Exercise ::
Tally how many lines in the data hold the word "each", and give the result with no other text.

+ + + +

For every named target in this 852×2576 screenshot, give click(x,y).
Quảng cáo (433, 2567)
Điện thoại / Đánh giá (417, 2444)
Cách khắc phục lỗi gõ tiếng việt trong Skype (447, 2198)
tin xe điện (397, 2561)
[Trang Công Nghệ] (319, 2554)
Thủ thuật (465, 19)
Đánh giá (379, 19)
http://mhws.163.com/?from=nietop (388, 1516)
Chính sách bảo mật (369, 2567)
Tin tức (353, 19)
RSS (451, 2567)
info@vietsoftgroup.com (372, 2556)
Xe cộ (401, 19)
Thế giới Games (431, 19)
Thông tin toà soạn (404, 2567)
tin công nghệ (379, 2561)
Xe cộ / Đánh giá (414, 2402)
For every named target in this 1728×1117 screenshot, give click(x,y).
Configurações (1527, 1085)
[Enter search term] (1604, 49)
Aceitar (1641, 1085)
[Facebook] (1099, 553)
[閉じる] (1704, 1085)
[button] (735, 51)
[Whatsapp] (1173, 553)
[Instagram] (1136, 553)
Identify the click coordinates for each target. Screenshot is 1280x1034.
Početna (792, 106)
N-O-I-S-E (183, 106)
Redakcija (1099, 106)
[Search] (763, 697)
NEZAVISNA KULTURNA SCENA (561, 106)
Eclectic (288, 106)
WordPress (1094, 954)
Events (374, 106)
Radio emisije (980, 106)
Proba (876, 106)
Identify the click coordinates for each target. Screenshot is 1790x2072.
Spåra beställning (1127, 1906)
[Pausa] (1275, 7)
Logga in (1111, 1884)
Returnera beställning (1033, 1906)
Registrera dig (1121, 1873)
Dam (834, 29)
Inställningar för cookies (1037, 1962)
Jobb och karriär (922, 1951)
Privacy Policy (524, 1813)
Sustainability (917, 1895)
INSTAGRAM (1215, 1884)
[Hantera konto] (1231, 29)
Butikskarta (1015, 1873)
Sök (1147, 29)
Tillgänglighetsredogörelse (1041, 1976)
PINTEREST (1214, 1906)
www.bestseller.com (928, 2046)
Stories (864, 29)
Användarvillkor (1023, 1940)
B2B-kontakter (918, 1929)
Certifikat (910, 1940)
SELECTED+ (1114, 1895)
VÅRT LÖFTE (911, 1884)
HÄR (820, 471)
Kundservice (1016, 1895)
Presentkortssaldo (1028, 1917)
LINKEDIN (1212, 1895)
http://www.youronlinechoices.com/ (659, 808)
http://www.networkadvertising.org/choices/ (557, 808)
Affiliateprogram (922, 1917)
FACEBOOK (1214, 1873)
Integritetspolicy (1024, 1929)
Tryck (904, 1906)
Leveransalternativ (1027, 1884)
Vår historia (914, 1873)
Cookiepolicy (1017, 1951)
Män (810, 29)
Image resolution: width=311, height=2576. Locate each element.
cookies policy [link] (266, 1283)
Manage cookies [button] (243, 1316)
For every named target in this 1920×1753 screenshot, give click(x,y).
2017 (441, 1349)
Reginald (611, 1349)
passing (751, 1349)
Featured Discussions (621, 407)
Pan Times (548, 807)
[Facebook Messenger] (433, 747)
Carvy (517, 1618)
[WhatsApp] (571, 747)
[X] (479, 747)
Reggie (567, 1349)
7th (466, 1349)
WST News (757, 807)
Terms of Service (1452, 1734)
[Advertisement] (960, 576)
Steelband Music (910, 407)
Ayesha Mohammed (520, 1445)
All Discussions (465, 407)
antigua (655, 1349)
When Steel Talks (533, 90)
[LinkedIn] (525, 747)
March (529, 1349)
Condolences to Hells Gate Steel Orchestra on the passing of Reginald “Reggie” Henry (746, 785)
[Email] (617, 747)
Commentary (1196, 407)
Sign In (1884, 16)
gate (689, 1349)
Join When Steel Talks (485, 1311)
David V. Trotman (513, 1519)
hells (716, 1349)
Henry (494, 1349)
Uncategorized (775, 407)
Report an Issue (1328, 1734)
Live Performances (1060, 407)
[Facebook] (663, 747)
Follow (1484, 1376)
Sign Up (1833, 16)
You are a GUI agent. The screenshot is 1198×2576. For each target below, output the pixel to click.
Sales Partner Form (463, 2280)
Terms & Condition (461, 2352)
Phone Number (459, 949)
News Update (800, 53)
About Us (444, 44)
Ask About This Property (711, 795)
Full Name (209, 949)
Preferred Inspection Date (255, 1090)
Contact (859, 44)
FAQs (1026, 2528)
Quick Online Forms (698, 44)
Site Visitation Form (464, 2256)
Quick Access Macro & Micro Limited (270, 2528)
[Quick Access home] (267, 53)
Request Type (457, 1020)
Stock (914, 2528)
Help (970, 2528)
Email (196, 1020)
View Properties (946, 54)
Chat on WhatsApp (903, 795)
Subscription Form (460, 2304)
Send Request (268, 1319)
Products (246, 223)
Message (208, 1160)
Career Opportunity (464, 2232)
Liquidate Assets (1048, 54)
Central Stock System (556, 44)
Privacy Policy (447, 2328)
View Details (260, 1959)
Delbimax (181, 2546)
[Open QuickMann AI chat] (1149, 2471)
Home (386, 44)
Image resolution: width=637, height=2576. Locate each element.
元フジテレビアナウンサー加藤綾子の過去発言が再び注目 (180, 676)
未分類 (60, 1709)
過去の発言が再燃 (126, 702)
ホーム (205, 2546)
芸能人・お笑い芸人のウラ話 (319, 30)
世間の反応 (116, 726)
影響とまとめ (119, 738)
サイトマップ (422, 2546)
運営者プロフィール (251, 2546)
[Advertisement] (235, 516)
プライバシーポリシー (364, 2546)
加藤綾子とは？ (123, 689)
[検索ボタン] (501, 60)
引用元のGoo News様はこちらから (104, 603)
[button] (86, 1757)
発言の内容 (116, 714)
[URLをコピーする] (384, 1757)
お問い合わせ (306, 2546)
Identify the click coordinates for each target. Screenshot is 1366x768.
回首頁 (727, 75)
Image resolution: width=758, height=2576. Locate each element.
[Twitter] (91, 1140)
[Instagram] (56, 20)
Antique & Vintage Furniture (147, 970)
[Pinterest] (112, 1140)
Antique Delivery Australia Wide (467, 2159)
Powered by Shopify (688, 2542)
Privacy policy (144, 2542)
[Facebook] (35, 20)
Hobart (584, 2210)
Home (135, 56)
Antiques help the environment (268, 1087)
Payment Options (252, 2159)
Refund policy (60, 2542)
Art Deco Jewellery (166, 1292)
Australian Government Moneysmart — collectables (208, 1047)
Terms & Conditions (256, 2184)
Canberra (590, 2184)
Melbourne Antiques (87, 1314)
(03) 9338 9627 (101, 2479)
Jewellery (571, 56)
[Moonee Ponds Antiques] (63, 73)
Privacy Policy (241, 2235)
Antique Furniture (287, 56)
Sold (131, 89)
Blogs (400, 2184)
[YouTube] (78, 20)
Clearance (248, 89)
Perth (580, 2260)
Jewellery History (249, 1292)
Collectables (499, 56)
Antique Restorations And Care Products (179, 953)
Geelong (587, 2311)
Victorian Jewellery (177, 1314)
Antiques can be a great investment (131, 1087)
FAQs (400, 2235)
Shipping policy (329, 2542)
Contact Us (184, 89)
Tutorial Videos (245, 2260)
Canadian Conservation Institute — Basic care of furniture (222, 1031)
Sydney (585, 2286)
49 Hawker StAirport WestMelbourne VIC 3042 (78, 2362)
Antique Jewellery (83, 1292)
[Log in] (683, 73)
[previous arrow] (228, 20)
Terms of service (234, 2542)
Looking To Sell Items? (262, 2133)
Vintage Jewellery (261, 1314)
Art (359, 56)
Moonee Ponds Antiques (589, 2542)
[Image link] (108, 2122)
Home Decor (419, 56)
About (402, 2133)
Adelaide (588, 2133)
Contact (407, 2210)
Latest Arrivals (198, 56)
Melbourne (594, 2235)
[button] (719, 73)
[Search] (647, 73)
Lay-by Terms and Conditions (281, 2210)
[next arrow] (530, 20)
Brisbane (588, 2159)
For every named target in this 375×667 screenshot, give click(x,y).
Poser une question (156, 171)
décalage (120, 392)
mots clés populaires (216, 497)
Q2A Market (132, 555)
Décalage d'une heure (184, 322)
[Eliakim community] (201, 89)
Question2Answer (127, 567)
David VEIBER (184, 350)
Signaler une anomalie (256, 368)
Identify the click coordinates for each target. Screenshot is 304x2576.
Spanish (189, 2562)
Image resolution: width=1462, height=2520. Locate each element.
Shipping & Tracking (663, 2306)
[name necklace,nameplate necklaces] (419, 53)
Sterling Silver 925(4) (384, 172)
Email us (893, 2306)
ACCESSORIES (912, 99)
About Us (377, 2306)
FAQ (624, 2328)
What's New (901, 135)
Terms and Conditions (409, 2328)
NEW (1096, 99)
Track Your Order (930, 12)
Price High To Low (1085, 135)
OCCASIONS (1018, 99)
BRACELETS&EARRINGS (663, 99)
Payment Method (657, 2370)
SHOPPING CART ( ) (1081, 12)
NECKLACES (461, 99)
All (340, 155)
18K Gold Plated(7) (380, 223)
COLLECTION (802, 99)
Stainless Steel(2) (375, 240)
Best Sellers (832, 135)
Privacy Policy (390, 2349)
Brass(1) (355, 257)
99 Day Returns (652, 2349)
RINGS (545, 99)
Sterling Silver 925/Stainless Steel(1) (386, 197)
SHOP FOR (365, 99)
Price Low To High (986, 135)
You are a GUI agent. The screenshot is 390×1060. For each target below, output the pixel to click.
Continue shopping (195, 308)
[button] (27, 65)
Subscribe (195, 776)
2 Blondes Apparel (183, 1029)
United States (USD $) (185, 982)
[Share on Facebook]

+ + + +

Answer below ::
10